| Your task |
Pick out every line of the material below that contains the string "width", and copy each one. Case counts.

| Information provided |
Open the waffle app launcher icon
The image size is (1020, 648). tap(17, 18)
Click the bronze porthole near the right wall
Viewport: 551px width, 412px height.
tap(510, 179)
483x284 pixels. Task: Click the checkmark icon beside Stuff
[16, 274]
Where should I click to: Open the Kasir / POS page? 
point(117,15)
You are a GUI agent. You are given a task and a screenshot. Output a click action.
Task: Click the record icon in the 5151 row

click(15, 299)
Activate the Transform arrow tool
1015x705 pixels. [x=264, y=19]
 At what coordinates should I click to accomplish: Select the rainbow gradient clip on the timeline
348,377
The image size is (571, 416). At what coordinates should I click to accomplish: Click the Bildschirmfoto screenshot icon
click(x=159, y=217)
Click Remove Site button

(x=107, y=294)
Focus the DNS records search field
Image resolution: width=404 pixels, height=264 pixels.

==

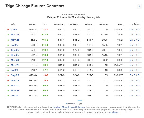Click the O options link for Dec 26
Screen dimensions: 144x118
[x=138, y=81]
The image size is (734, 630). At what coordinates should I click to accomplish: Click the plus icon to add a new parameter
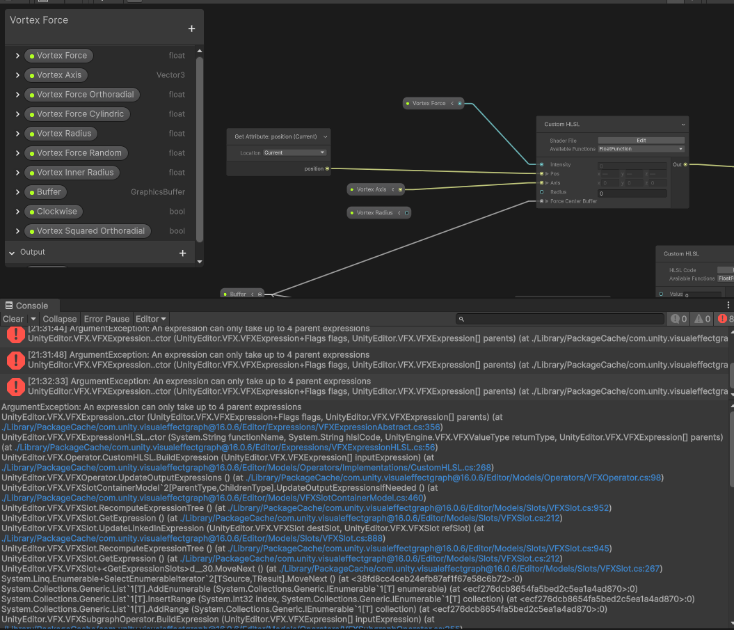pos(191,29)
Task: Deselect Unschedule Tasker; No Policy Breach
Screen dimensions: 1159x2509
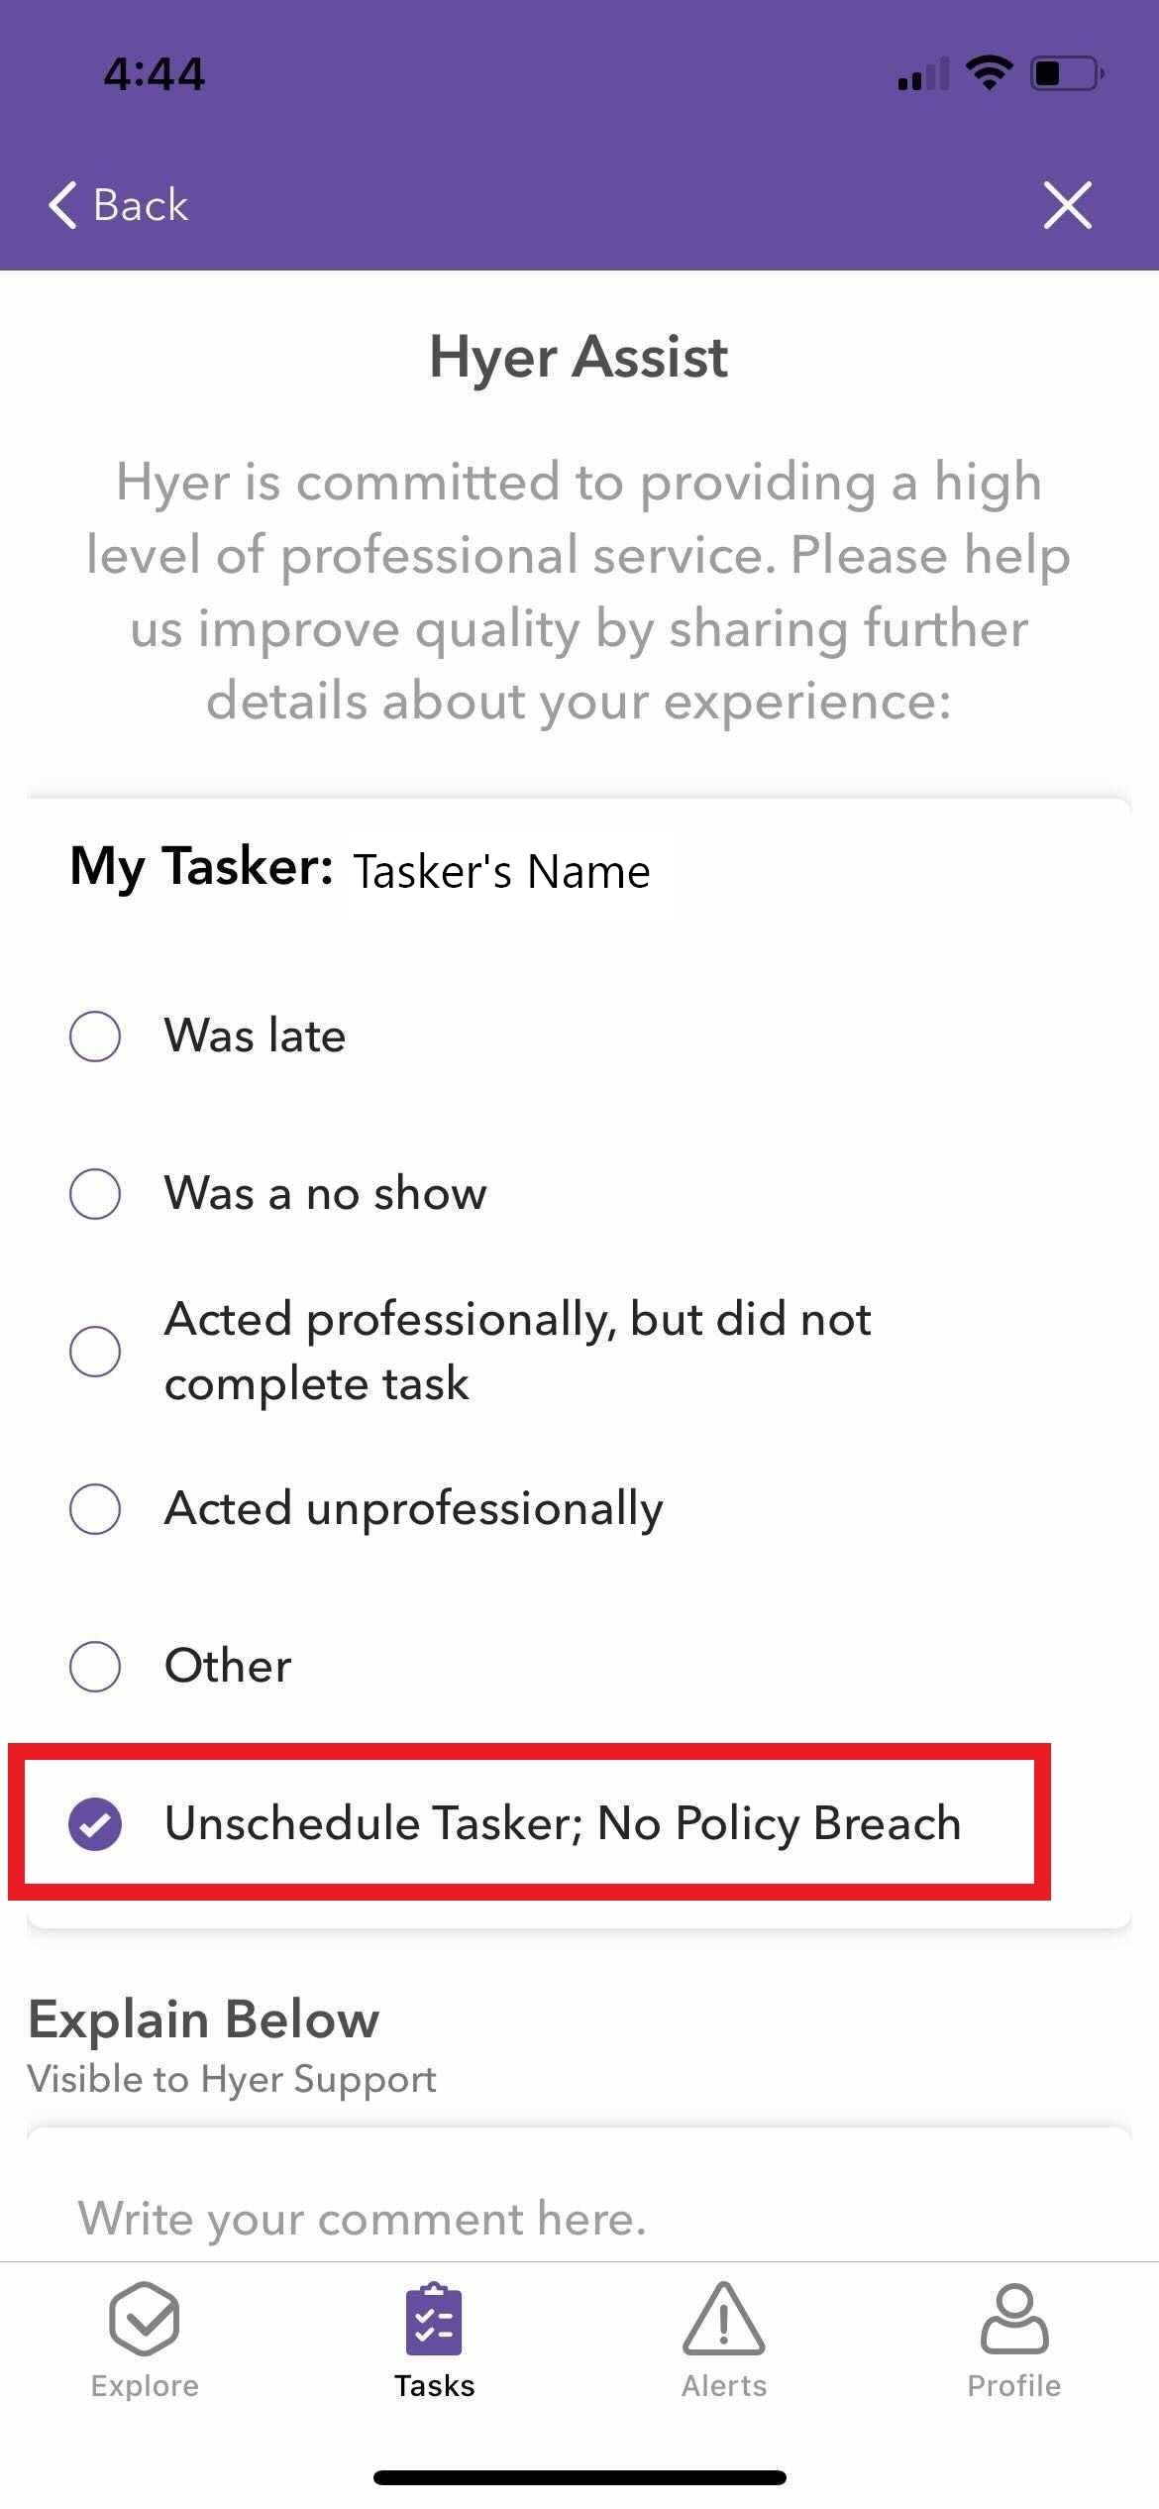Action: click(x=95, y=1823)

| Reply to the task |
Viewport: 551px width, 412px height.
Image resolution: width=404 pixels, height=264 pixels.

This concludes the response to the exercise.